▶ [Input]

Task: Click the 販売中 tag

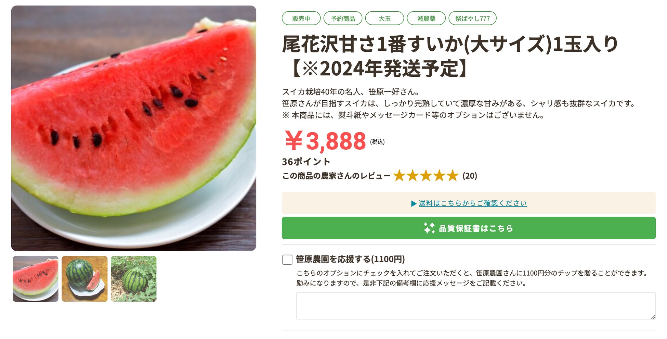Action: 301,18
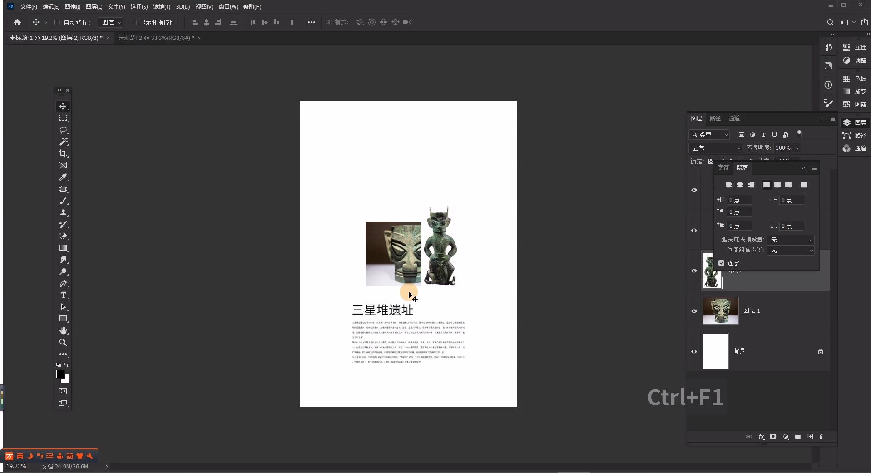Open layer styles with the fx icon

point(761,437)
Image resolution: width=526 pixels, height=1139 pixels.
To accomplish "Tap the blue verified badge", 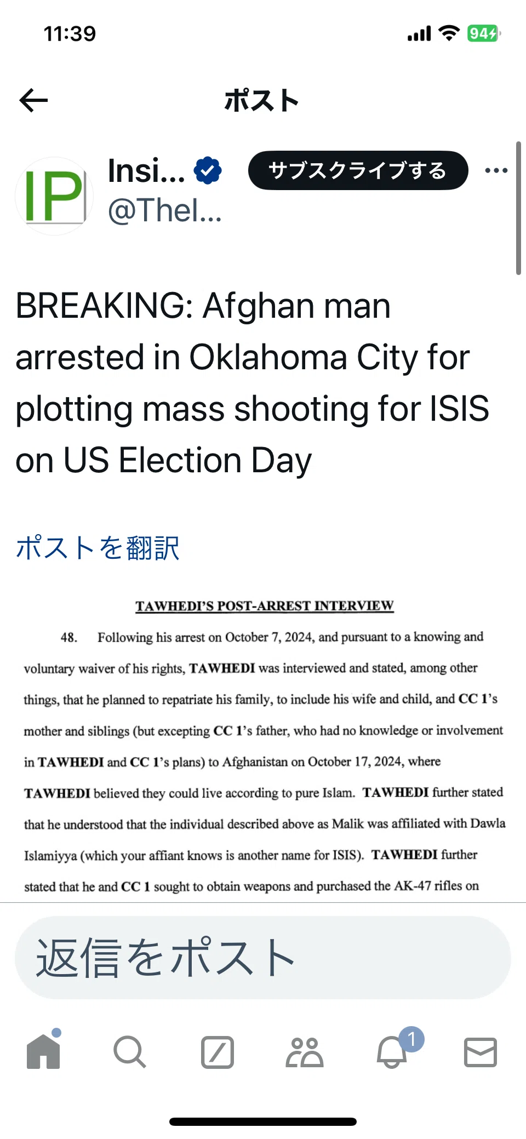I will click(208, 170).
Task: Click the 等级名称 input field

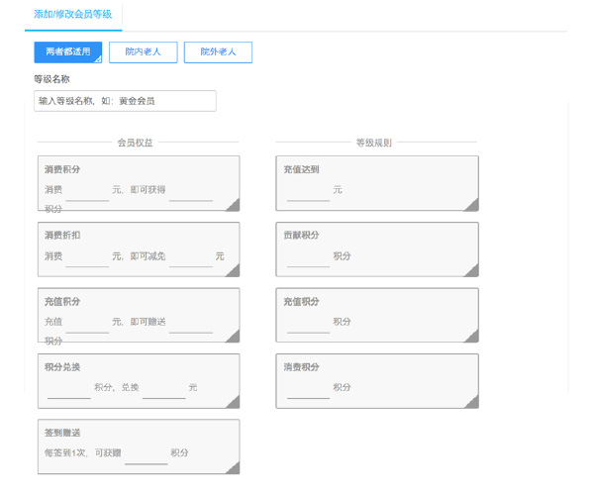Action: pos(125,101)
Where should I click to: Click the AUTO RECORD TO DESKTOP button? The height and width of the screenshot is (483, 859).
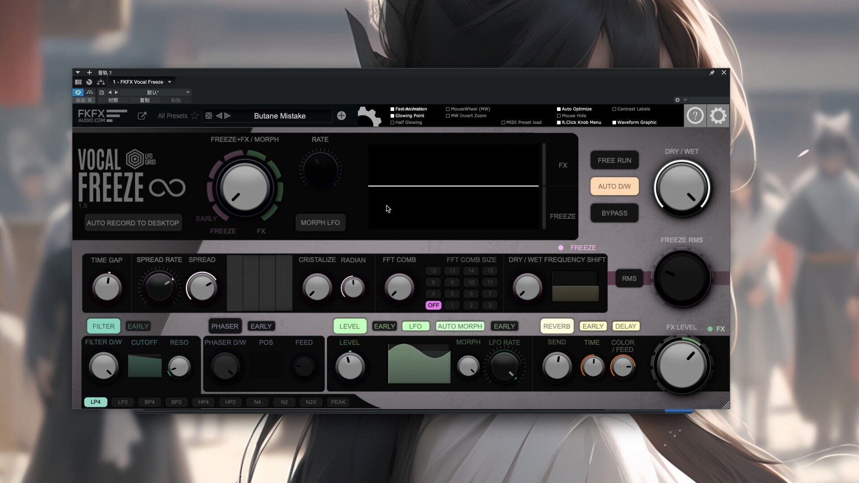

▶ [Short exercise] List every line in the entries above that contains the string "width", treating uppercase and lowercase as different.

▶ [Response for this exercise]
Image resolution: width=526 pixels, height=1139 pixels.
Where should I click to: Click the AUTO RECORD TO DESKTOP button? The height and width of the screenshot is (483, 859).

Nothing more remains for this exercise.